Organizational design for life: Can Corporations be Reformed?

Important insights from Marjorie Kelly

I first met Marjorie Kelly more than 15 years ago when we were both privileged to be participants in a series of colloquia organized by the late Willis Harman (then Executive Director of the Institute of Noetic Sciences) and Avon Mattison of Pathways to Peace. I was, from that first meeting, quite impressed with Marjorie’s intelligence and passion for positive change. She founded, and for 20 years published, Business Ethics magazine. She is the author of The Divine Right of Capital and recently, Owning Our Future: The Emerging Ownership Revolution.

Her recent article, Living Enterprise as the Foundation of a Generative Economy, raises fundamental questions about the economy, corporations, and generative ownership designs. It is one of the most insightful and important articles I’ve ever read on the topic of organizing for sustainability. Here are a few excerpts. –t.h.g.

“What kind of economy is consistent with living inside a living being?” .

You don’t start with the corporation and ask how to redesign it. You start with life, with human life and the life of the planet, and ask, how do we generate the conditions for life’s flourishing?

If you stand inside a large corporation and ask how to make our economy more sustainable, the answers are about incremental change from the existing model. The only way to start that conversation is to fit your concerns inside the frame of profit maximization. (“Here’s how you can make more money through sustainability practices.”) Asking corporations to change their fundamental frame is like asking a bear to change its DNA and become a swan. ……

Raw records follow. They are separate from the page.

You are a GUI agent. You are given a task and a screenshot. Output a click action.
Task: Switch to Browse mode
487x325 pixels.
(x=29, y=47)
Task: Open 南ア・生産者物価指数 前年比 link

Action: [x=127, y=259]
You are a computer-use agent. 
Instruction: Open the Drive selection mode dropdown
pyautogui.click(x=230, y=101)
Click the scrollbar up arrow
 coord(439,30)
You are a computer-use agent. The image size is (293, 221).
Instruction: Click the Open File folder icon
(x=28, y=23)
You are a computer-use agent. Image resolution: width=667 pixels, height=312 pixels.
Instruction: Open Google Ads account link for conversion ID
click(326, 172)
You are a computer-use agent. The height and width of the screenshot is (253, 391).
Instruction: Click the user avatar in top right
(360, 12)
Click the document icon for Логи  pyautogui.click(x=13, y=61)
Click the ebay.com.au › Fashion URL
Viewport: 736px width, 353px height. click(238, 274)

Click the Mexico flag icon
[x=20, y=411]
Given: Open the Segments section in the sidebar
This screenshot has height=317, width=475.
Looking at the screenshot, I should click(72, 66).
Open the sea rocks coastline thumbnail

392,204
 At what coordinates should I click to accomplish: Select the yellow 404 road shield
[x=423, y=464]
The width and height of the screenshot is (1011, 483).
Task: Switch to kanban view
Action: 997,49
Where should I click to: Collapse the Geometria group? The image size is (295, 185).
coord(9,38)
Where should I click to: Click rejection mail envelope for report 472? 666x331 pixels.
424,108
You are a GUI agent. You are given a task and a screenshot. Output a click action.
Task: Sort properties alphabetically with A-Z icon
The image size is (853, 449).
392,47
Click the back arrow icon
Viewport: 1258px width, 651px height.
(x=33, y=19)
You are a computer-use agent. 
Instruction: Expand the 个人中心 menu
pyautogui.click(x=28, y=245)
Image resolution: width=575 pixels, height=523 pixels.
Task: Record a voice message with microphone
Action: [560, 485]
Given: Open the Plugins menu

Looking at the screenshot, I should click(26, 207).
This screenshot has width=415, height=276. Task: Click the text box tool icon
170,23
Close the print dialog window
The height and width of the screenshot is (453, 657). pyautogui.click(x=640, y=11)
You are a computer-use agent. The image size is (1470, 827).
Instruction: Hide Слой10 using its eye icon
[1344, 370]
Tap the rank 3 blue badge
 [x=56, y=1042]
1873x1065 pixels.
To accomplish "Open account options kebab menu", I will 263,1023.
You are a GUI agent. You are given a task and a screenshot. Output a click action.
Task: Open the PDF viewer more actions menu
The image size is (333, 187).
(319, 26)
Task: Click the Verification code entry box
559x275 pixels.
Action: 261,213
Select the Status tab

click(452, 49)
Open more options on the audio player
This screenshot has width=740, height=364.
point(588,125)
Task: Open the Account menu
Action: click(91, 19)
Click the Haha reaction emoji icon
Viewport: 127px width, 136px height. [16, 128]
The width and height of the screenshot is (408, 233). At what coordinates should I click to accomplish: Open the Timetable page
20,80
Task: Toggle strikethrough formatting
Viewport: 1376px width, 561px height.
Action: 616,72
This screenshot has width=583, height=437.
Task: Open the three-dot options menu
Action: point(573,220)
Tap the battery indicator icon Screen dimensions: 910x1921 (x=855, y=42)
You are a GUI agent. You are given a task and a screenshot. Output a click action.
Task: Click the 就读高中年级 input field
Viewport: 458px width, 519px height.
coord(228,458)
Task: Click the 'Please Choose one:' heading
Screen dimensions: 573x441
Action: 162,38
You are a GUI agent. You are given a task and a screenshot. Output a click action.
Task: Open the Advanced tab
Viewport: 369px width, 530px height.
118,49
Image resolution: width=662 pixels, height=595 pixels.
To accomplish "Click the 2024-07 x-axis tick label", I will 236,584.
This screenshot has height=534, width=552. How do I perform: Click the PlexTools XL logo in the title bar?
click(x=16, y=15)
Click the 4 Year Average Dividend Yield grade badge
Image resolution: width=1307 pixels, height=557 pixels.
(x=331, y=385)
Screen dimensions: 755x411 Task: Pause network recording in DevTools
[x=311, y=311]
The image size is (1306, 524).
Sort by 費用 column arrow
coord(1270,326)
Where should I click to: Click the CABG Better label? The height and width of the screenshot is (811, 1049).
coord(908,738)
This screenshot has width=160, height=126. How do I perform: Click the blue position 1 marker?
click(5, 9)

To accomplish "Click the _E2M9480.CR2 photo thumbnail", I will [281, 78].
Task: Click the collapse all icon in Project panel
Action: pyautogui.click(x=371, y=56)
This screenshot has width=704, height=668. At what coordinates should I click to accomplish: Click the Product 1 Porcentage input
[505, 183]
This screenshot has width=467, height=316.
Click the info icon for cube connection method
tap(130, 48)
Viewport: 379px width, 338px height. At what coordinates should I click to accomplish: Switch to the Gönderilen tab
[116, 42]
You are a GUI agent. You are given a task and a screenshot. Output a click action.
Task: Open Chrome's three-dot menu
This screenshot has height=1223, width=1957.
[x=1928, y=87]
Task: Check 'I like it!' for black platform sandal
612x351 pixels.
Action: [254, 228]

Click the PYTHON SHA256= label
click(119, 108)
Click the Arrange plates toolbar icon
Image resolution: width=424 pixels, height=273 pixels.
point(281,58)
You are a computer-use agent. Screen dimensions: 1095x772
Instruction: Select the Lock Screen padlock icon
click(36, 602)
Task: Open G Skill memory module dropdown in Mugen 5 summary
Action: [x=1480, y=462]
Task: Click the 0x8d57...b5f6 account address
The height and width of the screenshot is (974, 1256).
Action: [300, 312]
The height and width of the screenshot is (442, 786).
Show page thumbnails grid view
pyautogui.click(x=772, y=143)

Can we sustain a low-growth or no-growth economy indefinitely without changing dominant ownership designs?

That seems unlikely. Probably impossible. How, then, do we make the turn? How can we design economic architectures that are self-organized not around profit maximization, but around serving the needs of life? ……

In ownership design, there are five essential patterns that work together to create either extractive or generative design: purpose, membership, governance, capital, and networks. Extractive ownership has a Financial Purpose: maximizing profits. Generative ownership has a Living Purpose: creating the conditions for life. While corporations today have Absentee Membership, with owners disconnected from the life of enterprise, generative ownership has Rooted Membership, with ownership held in human hands. While extractive ownership involves Governance by Markets, with control by capital markets on autopilot, generative designs have Mission-Controlled Governance, with control by those focused on social mission. While extractive investments involve Casino Finance, alternative approaches involve Stakeholder Finance, where capital becomes a friend rather than a master. Instead of Commodity Networks, where goods are traded based solely on price, generative economic relations are supported by Ethical Networks, which offer collective support for social and ecological norms.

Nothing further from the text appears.